Your goal: From the records below, please print only the lines from the one containing "Select the Customer category" through the one containing "This screenshot has width=509, height=958.", both included. Skip the pictures.

** Data shown follows **

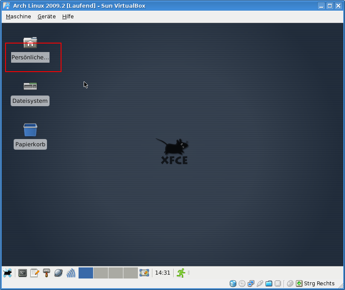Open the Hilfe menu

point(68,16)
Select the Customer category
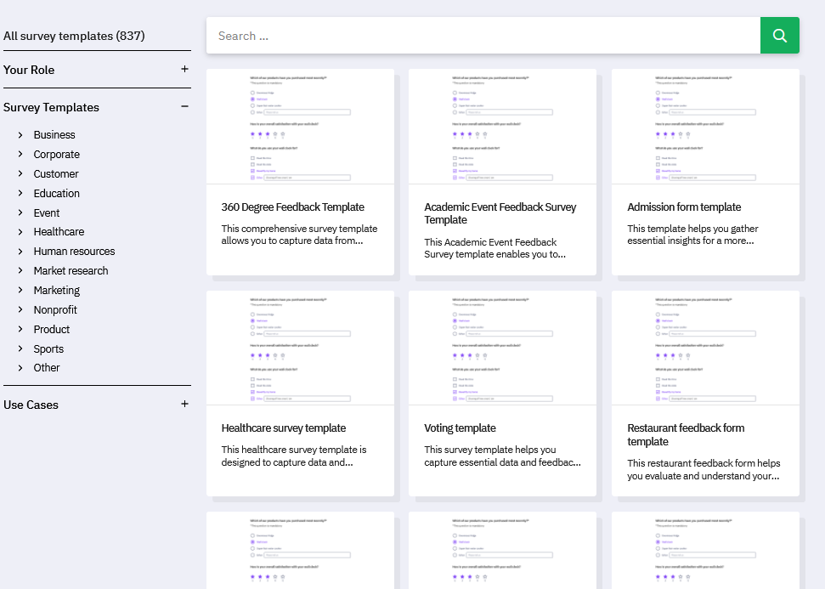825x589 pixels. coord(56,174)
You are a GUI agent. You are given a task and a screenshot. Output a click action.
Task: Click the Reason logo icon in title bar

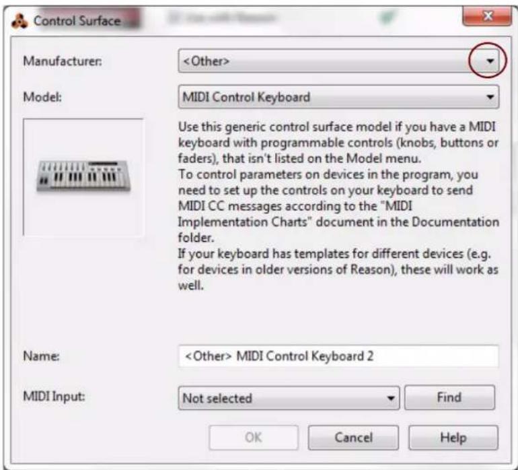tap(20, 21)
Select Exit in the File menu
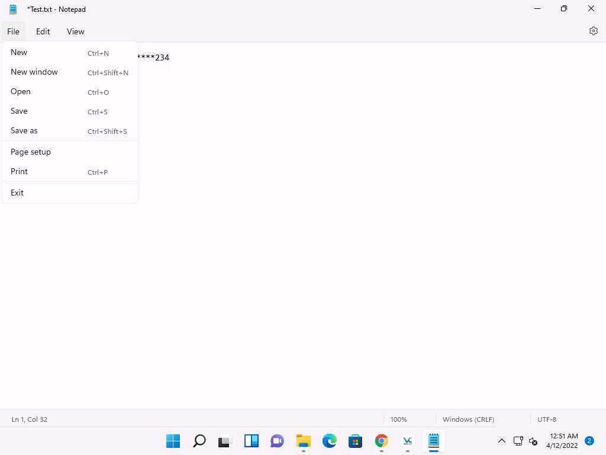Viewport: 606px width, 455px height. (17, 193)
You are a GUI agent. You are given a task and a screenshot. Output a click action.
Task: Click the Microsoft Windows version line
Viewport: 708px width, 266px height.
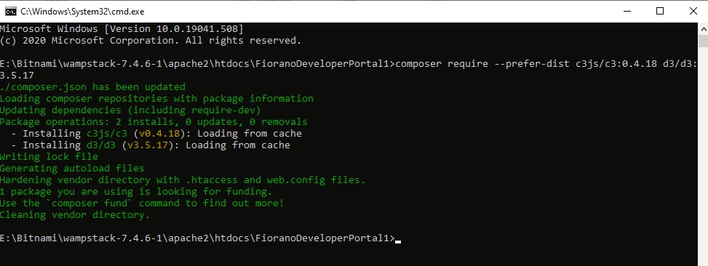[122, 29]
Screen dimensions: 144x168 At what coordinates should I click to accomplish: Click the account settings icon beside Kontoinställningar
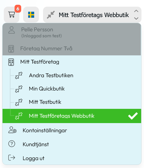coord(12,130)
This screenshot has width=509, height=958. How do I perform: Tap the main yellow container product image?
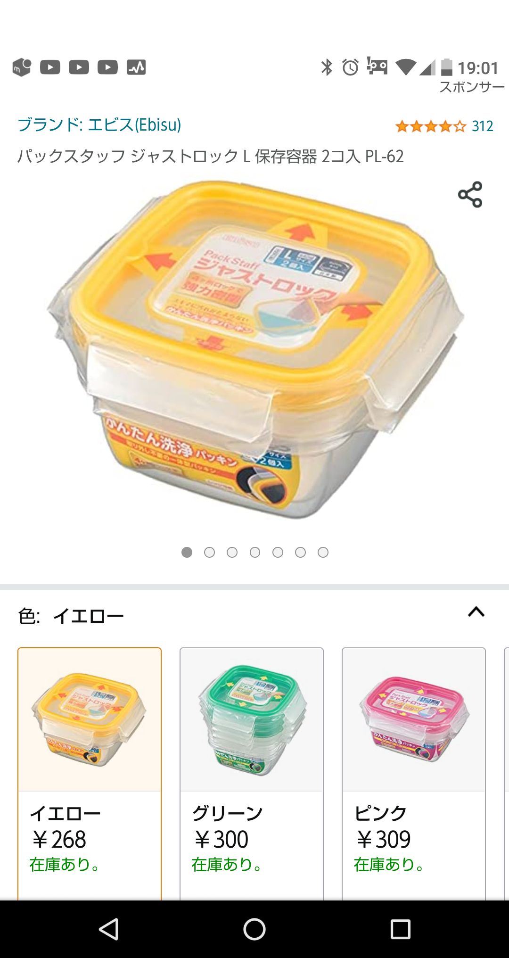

** End of Data shown **
** Data shown follows **

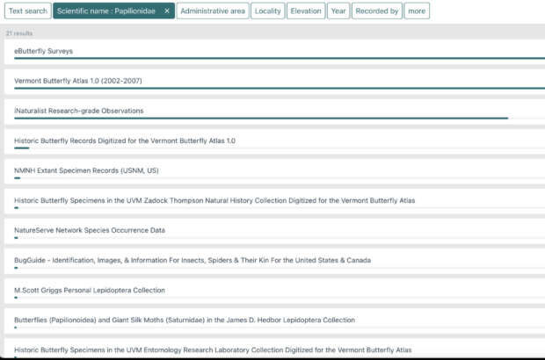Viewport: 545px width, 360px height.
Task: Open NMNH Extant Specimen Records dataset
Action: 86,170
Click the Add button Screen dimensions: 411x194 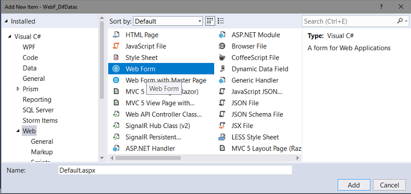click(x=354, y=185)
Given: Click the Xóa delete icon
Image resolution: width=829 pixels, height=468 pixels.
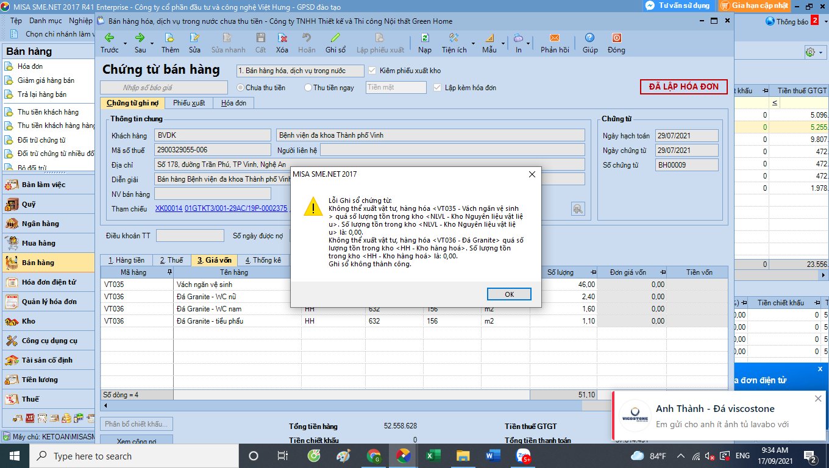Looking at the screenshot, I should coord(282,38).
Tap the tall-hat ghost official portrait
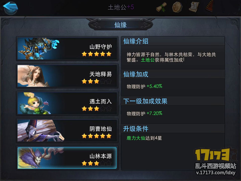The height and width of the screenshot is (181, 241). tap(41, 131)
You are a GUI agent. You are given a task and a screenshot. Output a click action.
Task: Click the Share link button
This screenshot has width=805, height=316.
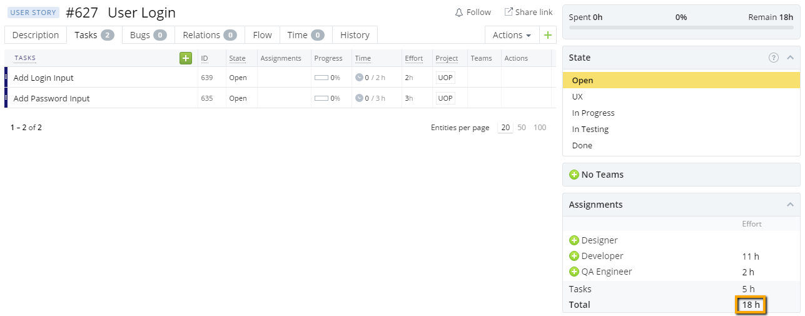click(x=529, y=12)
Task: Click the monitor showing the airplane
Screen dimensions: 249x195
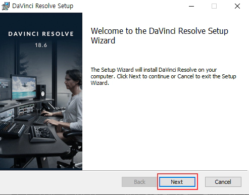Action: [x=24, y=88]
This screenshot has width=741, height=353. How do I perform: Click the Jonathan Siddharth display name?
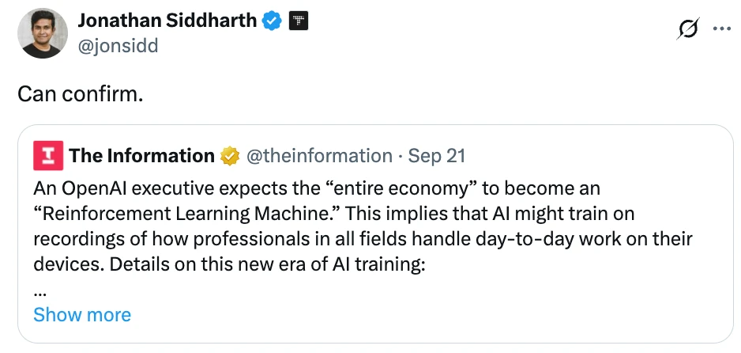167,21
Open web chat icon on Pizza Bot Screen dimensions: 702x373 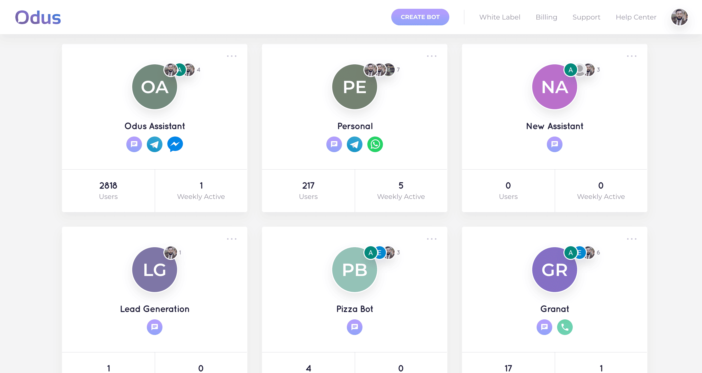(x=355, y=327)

** End of Data shown **

Result:
Select the Customer category
825x589 pixels. coord(56,174)
You are a GUI agent. You are given a task and a screenshot. Output a click action.
Task: Click the Reason logo icon in title bar

tap(20, 21)
Select Exit in the File menu
Viewport: 606px width, 455px height. (17, 193)
You are a GUI agent. You are given a task and a screenshot. Output a click action.
Task: Click the Microsoft Windows version line
Viewport: 708px width, 266px height.
[122, 29]
Screen dimensions: 144x168 At what coordinates should I click to accomplish: Click the account settings icon beside Kontoinställningar
coord(12,130)
This screenshot has width=509, height=958. How do I perform: Tap the main yellow container product image?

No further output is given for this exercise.